3. I knew she was not feeling very well but only after it all calmed down did her husband explain she had a medical procedure that morning that had required she be put under. She was literally still in twilight after surgery and highly drugged at the time. She probably really did not hear what I was saying.
The next day this client did send me a note apologizing for what happened and explaining all her frustrations. I have nothing but a positive relationship with her since then. So I guess my point is we have to remember our clients are human. There is so much going on in a client’s life we may not realize. I think we can all agree it would have been perfectly reasonable for me to politely say “ma’am I am sorry your plumbing is leaking. That is not something I caused. I cannot stay here with you like this.” And leave. I may have also lost the client because she would have been stuck with a flooded basement on a Friday night. My fault or not that would have left a mad taste. This woman had lost her dad, was highly drugged, was in a great deal of pain, her basement was flooded, and she just paid someone $10,000 to make sure that never happened again.

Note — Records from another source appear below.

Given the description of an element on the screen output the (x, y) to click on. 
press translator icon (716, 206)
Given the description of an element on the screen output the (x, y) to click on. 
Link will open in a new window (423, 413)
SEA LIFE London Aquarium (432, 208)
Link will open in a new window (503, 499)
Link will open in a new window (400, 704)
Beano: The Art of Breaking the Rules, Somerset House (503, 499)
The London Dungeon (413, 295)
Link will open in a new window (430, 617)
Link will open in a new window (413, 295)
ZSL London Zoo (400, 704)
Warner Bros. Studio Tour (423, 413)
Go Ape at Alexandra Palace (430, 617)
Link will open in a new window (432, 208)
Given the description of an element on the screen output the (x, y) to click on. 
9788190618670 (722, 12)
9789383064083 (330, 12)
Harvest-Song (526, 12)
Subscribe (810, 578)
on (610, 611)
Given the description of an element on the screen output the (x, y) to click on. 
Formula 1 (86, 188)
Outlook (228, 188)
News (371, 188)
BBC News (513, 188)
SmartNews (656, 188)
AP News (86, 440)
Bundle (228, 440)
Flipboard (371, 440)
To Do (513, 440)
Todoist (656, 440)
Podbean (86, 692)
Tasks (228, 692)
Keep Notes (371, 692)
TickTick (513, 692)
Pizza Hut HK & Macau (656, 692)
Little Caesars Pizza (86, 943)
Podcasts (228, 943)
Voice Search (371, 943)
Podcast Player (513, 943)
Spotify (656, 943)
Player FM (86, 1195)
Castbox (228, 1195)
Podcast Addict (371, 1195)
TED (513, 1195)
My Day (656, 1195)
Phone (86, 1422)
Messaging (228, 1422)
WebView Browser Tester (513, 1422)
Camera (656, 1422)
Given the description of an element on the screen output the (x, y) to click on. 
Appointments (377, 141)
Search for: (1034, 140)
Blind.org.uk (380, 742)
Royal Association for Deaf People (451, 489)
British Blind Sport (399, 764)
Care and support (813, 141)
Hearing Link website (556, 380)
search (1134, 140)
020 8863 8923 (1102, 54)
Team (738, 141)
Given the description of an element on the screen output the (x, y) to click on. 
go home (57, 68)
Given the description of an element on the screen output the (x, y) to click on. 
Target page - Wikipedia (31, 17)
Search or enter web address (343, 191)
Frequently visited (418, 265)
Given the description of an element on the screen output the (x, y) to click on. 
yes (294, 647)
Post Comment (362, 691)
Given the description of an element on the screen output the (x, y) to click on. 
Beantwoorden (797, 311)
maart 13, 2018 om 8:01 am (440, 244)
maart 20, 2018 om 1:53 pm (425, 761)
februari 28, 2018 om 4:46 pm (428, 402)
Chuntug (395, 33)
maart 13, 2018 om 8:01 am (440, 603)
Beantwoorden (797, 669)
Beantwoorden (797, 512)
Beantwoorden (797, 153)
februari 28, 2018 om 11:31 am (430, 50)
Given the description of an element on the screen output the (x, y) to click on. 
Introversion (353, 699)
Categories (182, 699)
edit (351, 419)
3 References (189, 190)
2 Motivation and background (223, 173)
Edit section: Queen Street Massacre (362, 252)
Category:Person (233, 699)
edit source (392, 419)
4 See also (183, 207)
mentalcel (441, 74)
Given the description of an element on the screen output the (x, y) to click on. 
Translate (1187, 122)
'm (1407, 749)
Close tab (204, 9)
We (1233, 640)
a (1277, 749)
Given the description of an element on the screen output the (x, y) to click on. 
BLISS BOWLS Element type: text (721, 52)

I was just in the very much the wrong place at very much the wrong time. Taking what ever she threw at me and helping her out of the situation that I had no duty to do so will probably make her a client for life. I can also not say again how happy I am that we have procedures and we followed them. That simple question of “I need to hook up the van to a water supply, may I use this faucet?” was probably the most important question I asked all year.
This also reminds me of one of my favorite saying with my employees. "We can be right or we can be successful." Sometimes the path to great service comes from helping the client out and not worrying about who is right and wrong.